No plans this weekend? Hamnet opens in cinemas nationwide on Friday

Hamnet poster

Looking for something to do this coming weekend? Hamnet, one of 2026’s most anticipated films, opens in cinemas this Friday 30 January 2026.

What can you expect from the film?

1580 England. Impoverished Latin tutor William Shakespeare meets free-spirited Agnes, and the pair, captivated by one another, strike up a torrid affair that leads to marriage and three children. Yet as Will pursues a budding theatre career in faraway London, Agnes anchors the domestic sphere alone. When tragedy strikes, the couple’s once-unshakable bond is tested, but their shared experience sets the stage for the creation of Shakespeare’s timeless masterpiece, Hamlet. From Focus Features and Academy Award® winning filmmaker Chloé Zhao (Nomadland, The Rider) comes a sensitively observed, magnificently crafted tale about the complexities of love and the healing power of art and creativity.

Movie scene from Hamnet

Based on Maggie O’Farrell’s award-winning novel Hamnet and adapted for the screen by Zhao and O’Farrell, the film stars Academy Award®-nominee Jessie Buckley (The Lost Daughter), Academy Award®-nominee Paul Mescal (All of Us Strangers), Academy Award®-nominee Emily Watson (Hilary and Jackie, Breaking the Waves) and Joe Alwyn (The Brutalist).

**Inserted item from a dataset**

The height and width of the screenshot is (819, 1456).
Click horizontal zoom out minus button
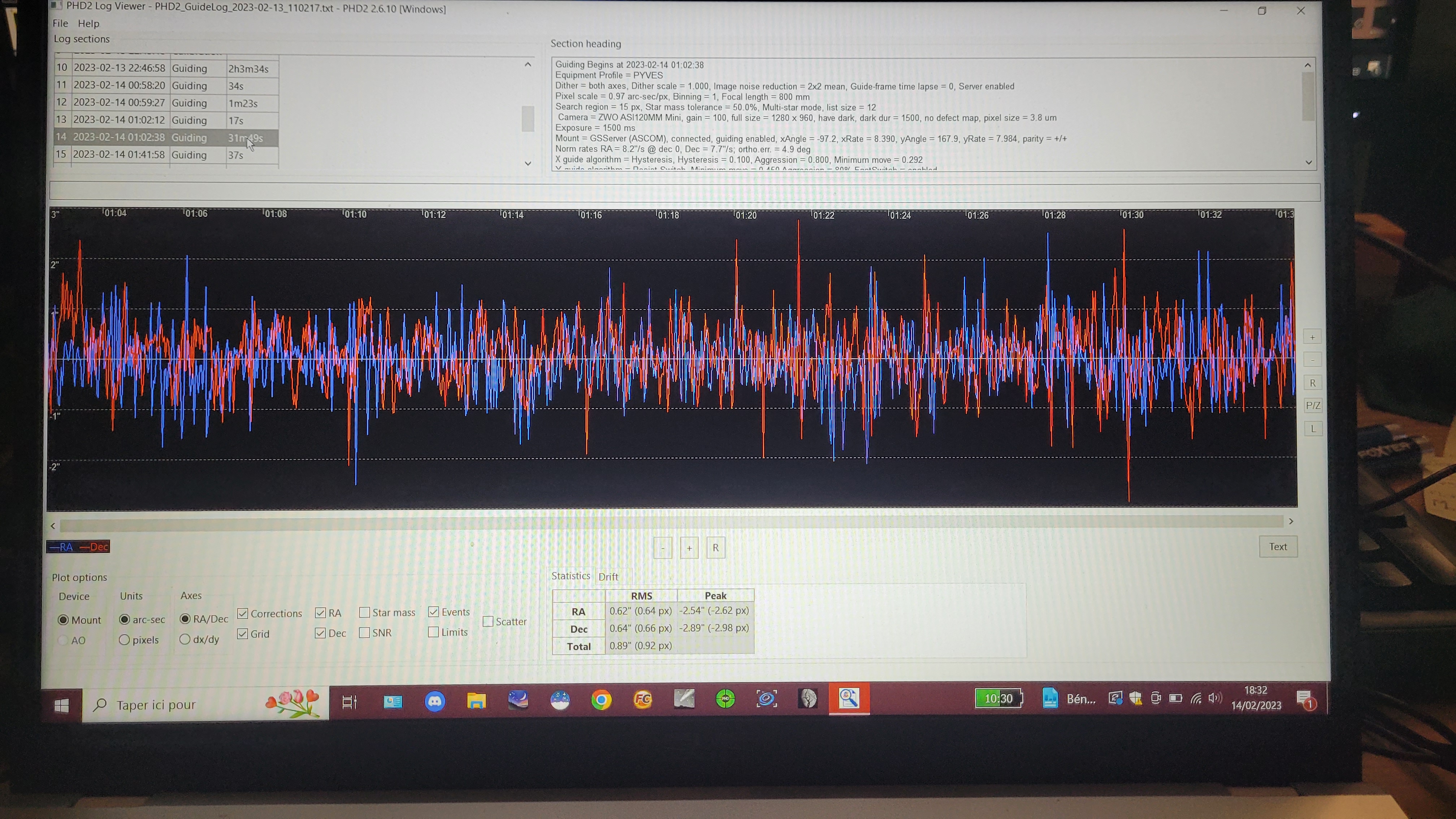point(662,548)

“Right from the beginning, Jessie was the actress that Chloé had in mind, and now, when you look at Jessie on screen, you can’t imagine anybody else playing that part,” producer Pippa Harris says of the character, who is so deeply rooted in nature and mysticism. “She embodies Agnes. She has a lot of her character within her. She loves the wilderness. She is quite a wild child in the sense that she’s very much at one with nature. She’s slightly mystical. She believes in the soul and the spirits, and she’s a really caring person—I think that that pulses out of her on screen.”

Scene from Hamnet

As Will, Mescal had the unenviable challenge of humanizing a literary icon. “For hundreds of years, Shakespeare has become this person we hold up on a pedestal, but he must have had all these complicated urges within him to write from the place that he wrote,” Mescal says. “The thing that I had to do was make this character my own. I had to stick to the history, of course, but the main thing that I focused on was his work. The only thing that we really know is that these are the words he put on paper. That is his lived experience. If you dig into the meaning of certain soliloquies, you find the roots of who he is. That was where I put my attention.”

Hamnet opens in cinemas nationwide on Friday 30 January 2026.